In a county such as Miami-Dade, where 653,963 punch-card ballots
were cast, it may not be possible to set up the procedures,
recruit the staff and the Republican and Democratic observers,
and then complete the painstaking and delicate work of a hand
recount within seven days. Harris has no discretion, the Democrats
say, to do her job in a way that prevents the counties from
fulfilling an obligation imposed on them by law.
For its
part, the Bush campaign has been arguing for days that hand
recounts are inherently unreliable and subject to manipulation.
And last Saturday it made that case in graphic terms, offering
examples of misplaced and mishandled ballots in several counties.
But for
all of the Bush campaign's attacks on hand counting, the fact
is that it has a well-established place in election law. Florida
law expressly provides for hand recounts. And courts that
have reviewed elections decided by hand recounts - from Alaska
to Indiana to South Dakota - have overwhelmingly supported
them. If the Florida Supreme Court is concerned about the
way in which hand counting is occurring, it could take steps
to oversee it more directly, either by setting out its own
counting standards or by appointing a special master to supervise
the process.
Which is
one reason why when Republicans went to federal court last
week, they led with a more subtle claim. A problem with the
Florida hand recounts, they said, was that by conducting them
in some counties and not others, the state was depriving voters
in counties that were not being recounted of equal protection
of the law. It was an odd claim - the GOP doesn't usually
ask the federal courts to intrude in state elections - and
an unconvincing one. As the 11th Circuit Court of Appeals
noted in rejecting it, Article II, Section 1 of the Constitution
expressly provides that each state may select its presidential
electors "in such manner as the Legislature thereof may direct."
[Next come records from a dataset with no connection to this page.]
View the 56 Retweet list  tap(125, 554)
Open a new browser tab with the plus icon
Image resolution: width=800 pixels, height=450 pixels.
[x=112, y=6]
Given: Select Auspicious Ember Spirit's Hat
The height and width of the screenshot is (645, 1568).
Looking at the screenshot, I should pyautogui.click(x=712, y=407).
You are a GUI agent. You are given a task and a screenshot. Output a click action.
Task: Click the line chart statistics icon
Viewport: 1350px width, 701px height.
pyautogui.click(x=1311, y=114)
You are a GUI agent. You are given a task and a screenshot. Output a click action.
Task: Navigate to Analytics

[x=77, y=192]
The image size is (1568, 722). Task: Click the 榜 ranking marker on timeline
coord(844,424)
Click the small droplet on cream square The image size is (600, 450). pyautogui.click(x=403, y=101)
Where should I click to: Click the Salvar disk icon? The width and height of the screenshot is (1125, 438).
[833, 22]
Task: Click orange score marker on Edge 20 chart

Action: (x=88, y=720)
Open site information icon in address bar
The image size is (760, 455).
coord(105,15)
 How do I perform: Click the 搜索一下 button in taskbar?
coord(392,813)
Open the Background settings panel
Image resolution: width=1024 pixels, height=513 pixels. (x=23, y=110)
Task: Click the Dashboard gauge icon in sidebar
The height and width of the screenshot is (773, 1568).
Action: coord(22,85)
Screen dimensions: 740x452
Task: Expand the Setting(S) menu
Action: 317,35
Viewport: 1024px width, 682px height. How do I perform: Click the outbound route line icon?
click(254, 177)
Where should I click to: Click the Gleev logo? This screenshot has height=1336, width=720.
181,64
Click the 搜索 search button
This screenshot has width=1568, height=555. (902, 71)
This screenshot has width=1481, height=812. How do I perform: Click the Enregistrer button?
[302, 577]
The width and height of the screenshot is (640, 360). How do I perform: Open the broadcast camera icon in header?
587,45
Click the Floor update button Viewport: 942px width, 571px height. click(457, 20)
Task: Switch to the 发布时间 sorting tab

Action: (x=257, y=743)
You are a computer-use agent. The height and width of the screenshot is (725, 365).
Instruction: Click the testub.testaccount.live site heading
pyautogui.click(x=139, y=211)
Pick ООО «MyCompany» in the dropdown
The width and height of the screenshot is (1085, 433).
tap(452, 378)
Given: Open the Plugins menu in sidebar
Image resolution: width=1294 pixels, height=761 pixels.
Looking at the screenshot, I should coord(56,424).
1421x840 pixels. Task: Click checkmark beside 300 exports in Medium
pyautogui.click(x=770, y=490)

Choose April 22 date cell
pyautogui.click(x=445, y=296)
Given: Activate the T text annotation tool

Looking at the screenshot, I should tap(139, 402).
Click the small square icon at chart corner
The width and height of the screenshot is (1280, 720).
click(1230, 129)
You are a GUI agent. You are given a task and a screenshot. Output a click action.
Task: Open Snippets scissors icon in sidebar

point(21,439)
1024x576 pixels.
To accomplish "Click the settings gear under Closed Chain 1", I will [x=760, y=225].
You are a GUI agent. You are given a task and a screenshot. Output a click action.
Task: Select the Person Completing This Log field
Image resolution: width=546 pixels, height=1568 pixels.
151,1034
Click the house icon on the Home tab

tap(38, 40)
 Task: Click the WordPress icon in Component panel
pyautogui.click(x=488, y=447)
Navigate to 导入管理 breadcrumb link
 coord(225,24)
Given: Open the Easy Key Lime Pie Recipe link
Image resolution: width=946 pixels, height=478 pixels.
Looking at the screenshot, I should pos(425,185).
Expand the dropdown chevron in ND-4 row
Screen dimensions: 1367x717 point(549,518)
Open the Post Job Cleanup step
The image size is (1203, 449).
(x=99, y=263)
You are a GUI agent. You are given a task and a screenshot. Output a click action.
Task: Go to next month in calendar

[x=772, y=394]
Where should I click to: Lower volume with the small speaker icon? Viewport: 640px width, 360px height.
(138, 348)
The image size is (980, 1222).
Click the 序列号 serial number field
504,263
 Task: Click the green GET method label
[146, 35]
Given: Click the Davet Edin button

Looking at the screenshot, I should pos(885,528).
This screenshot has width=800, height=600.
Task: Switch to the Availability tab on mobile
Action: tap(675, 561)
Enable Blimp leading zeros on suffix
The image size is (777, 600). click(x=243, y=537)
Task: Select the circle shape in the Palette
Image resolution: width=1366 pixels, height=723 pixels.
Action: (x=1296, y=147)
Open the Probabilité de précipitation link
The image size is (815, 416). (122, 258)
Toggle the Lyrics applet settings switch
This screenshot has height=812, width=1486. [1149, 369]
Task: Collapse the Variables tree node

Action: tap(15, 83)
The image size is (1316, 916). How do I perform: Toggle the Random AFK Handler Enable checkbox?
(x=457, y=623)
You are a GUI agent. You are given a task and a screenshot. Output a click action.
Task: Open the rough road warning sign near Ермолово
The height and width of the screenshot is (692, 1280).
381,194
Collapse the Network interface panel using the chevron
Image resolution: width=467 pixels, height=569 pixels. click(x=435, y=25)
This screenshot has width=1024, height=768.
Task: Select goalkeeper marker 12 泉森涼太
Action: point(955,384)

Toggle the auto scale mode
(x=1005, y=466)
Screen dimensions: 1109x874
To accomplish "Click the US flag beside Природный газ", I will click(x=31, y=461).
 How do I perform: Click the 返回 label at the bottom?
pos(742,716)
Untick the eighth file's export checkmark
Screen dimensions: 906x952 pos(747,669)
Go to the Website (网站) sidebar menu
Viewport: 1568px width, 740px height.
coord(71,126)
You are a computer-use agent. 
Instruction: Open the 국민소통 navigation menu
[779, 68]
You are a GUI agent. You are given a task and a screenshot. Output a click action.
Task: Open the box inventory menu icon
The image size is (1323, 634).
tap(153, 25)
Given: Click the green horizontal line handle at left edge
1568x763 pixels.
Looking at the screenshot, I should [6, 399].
That's another way of saying that the states call the shots
in presidential elections.
The Katherine
Harris lawsuit is setting the agenda right now, but there
are some other potentially important lawsuits pending in state
court. The morning after the election, Democratic outrage
was focused on Palm Beach County and its controversial "butterfly
ballot." Palm Beach voters have filed more than a dozen lawsuits
challenging the ballot's legality. The plaintiffs and Democratic
volunteers have collected thousands of affidavits from voters
who say they were confused into miscasting their votes, and
they have collected statistical evidence arguing that when
thousands of ballots were discarded, rejected or mistakenly
cast for Buchanan, Gore lost some 11,675 votes.
It could
be a compelling case, particularly if plaintiffs can prove
that the ballot actually violates state law. The argument
that a Democratic official prepared the ballot should be irrelevant:
the right to a legal ballot belongs to the voters, not a political
party. The biggest problem with the suit is that there is
no easy remedy. Recounts are routine. Ordering a new election,
even in a single county, is a more radical step that no court
has ever taken in a presidential election. A new election
would mean deciding who could vote - all voters, or just those
who turned out on Election Day. It would also raise thorny
issues such as how to prevent those who voted for Nader from
switching now. And perhaps most unsettling, it would start
up the presidential race again - complete with candidates
campaigning and a blizzard of television commercials.
Every day,
it seems, there are more lawsuits presenting intriguing new
facts. In Seminole County, Democrats have filed a lawsuit
claiming that Republicans illegally completed portions of
some voters' absentee-ballot applications; some 4,700 votes
are at stake. And the NAACP held hearings in Miami Nov. 11
in which black voters gave disturbing testimony about being
intimidated from voting in a variety of ways - from being
required to provide IDs that were not required of white voters
to being denied legally required translators. The Justice
Department is investigating the claims. Republicans, meanwhile,
are charging Democrats with targeting more than 1,000 overseas
ballots, the bulk of them from military voters, which were
thrown out on Friday, many for either lack of a postmark or
the voter's own signature. More than two thirds of the absentee
ballots were rejected in Miami-Dade County, for example, many
of them because they had late postmarks or no postmarks.
The most
important actor right now in the Florida legal drama is the
Florida Supreme Court. It is the final arbiter of Florida
election law. And it has the power to impose almost any kind
of remedy it wants, from ordering recounts and revotes to
interpreting individual ballots that are in dispute. This
could be good news for the Gore campaign. Six of seven Florida
Supreme Court justices are Democrats; the other is an independent.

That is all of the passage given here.